Q: What made you write about this subject?

A: In 1994, I was a journalist hiking through the hills of Nepal, when I came across rows and rows of villages with missing girls. I asked around and, following the trail, found that they were sold. Girls as young as 13 and 14 were locked up in brothels in Mumbai, nearly a thousand miles away.

I wanted to publicize this injustice.

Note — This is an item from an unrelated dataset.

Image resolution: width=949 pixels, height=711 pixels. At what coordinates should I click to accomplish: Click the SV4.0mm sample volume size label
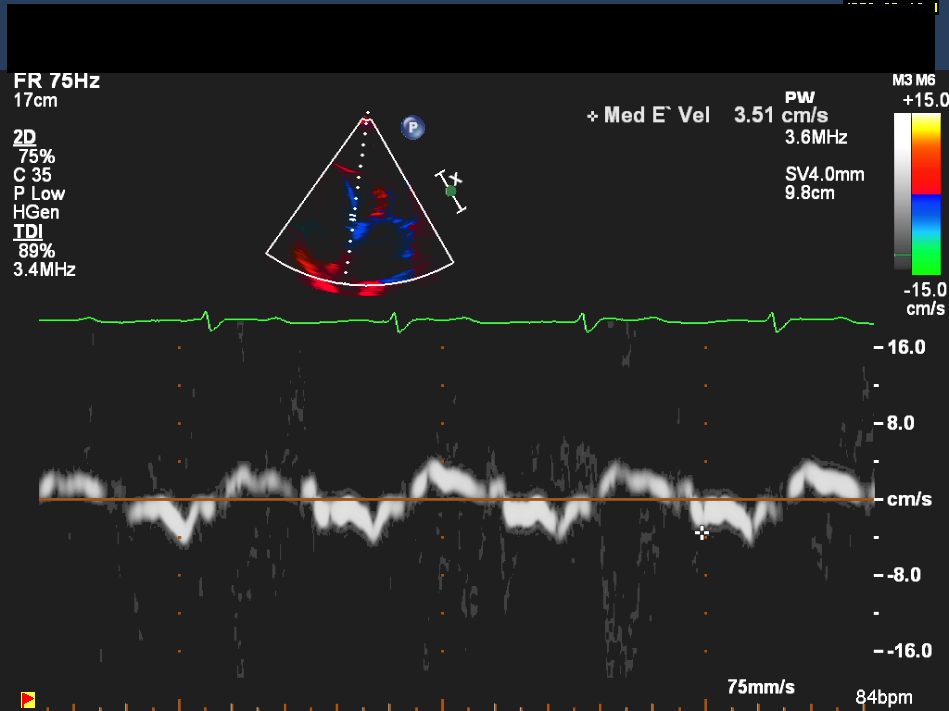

In 1996, I made a documentary The Selling of Innocents about the trafficking of girls from Nepal to India.

It won an Emmy award. It was shown at the United Nations and the U.S. Senate. It contributed to the passage of the UN Protocol to End Trafficking and the U.S. Trafficking Victims Protection Act.

Unlike in India, most of the kids trafficked in the U.S. are from inside the country. Typically, they are teenagers from poor, often broken homes. Many are from marginalized races, Black and American Indians. Most of the white victims faced physical and sexual abuse.

In 1998, I left journalism and started the non-profit Apne Aap that is helping girls and women return to safety.

 Q: Why did you write Kick and Fly?

A: I began writing the book in 2014. This was after a girl just like Heera, we were working with at Apne Aap in Bihar, India, won a gold medal in karate. I stopped after writing a few chapters. Then, during the pandemic lockdown, I resumed writing and finished in 2020.   

My story is based on what I witnessed and what I heard from my fellow social workers. We come across many Heeras – diamonds in Hindi - in our work.  

The average age of a girl being sold into prostitution is between nine and thirteen in India - and between thirteen and fifteen in the US.

There is nothing like a story to create empathy. I wrote this book for teenagers – as well as parents, families, and teachers. I want them to know that some young people, who are not as fortunate as them, are sold like commodities into a life of forced, repeated, daily abuse and violence.

I want people to find clues to help those who may be at risk. I want many more to raise their voices and join the movement against sex-trafficking. It’s a major global problem not widely covered in the media or a focus of politicians and policy makers.

I want people to know that those who stand up to such inhuman exploitation and cruelty can win.